- [WHAT IS NEEDED] Give back exactly the lines of the material below that start at the line containing "Given: Open market link 207 for Quebec QC" and end at the line containing "Tap the Description", and no others.
--- RECORDS ---
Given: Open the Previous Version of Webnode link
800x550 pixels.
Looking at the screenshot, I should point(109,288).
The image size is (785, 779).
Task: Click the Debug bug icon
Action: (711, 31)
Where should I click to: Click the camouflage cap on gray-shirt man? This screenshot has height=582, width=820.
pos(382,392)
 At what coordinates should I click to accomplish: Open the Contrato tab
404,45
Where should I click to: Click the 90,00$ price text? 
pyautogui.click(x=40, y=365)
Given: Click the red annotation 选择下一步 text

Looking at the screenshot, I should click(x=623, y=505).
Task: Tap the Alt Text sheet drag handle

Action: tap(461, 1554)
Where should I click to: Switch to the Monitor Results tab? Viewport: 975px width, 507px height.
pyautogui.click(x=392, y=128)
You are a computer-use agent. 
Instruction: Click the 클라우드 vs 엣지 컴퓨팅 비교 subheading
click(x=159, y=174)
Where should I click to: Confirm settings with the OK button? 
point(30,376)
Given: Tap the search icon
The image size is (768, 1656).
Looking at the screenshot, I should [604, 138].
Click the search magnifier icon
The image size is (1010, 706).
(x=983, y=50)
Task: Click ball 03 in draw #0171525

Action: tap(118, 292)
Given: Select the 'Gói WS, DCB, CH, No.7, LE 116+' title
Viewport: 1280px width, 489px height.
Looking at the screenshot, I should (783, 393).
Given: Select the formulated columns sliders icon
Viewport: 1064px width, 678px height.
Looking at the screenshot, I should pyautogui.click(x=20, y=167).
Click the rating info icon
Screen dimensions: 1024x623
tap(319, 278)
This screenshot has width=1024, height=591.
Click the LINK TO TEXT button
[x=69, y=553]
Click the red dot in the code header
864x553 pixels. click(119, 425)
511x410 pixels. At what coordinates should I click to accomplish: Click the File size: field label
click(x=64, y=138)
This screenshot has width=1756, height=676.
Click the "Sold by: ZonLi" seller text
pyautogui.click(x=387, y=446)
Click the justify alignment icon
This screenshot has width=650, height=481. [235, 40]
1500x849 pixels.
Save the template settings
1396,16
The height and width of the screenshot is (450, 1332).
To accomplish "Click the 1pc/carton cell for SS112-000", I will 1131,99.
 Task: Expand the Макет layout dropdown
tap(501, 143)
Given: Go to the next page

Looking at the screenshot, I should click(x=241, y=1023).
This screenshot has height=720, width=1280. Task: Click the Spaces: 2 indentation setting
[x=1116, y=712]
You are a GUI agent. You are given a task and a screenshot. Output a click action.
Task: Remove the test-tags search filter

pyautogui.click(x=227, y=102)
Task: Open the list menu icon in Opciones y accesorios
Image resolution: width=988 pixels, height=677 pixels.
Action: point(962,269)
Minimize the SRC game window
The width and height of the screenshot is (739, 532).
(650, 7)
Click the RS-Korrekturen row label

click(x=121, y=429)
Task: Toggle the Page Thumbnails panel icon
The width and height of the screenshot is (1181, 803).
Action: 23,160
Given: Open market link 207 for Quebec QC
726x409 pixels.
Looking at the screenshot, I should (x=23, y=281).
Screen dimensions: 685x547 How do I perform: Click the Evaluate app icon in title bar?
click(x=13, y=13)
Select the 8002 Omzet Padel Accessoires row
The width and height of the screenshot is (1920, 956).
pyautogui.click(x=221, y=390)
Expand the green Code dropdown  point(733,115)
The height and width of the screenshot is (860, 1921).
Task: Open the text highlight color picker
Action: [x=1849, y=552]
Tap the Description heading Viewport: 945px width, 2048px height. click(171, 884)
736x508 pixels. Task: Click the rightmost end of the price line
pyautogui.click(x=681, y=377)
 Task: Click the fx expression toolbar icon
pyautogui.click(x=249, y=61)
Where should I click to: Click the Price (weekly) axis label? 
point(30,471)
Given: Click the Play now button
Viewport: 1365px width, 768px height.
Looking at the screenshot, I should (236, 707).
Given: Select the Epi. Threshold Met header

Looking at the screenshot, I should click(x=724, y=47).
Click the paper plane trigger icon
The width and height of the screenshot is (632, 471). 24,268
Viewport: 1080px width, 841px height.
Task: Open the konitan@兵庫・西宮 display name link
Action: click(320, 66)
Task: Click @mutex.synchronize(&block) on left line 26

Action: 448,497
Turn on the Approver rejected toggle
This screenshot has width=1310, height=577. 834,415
---
- [OUTPUT FOR THIS TASK]
Given: Open market link 207 for Quebec QC
726x409 pixels.
Looking at the screenshot, I should (x=23, y=281).
Screen dimensions: 685x547 How do I perform: Click the Evaluate app icon in title bar?
click(x=13, y=13)
Select the 8002 Omzet Padel Accessoires row
The width and height of the screenshot is (1920, 956).
pyautogui.click(x=221, y=390)
Expand the green Code dropdown  point(733,115)
The height and width of the screenshot is (860, 1921).
Task: Open the text highlight color picker
Action: [x=1849, y=552]
Tap the Description heading Viewport: 945px width, 2048px height. click(171, 884)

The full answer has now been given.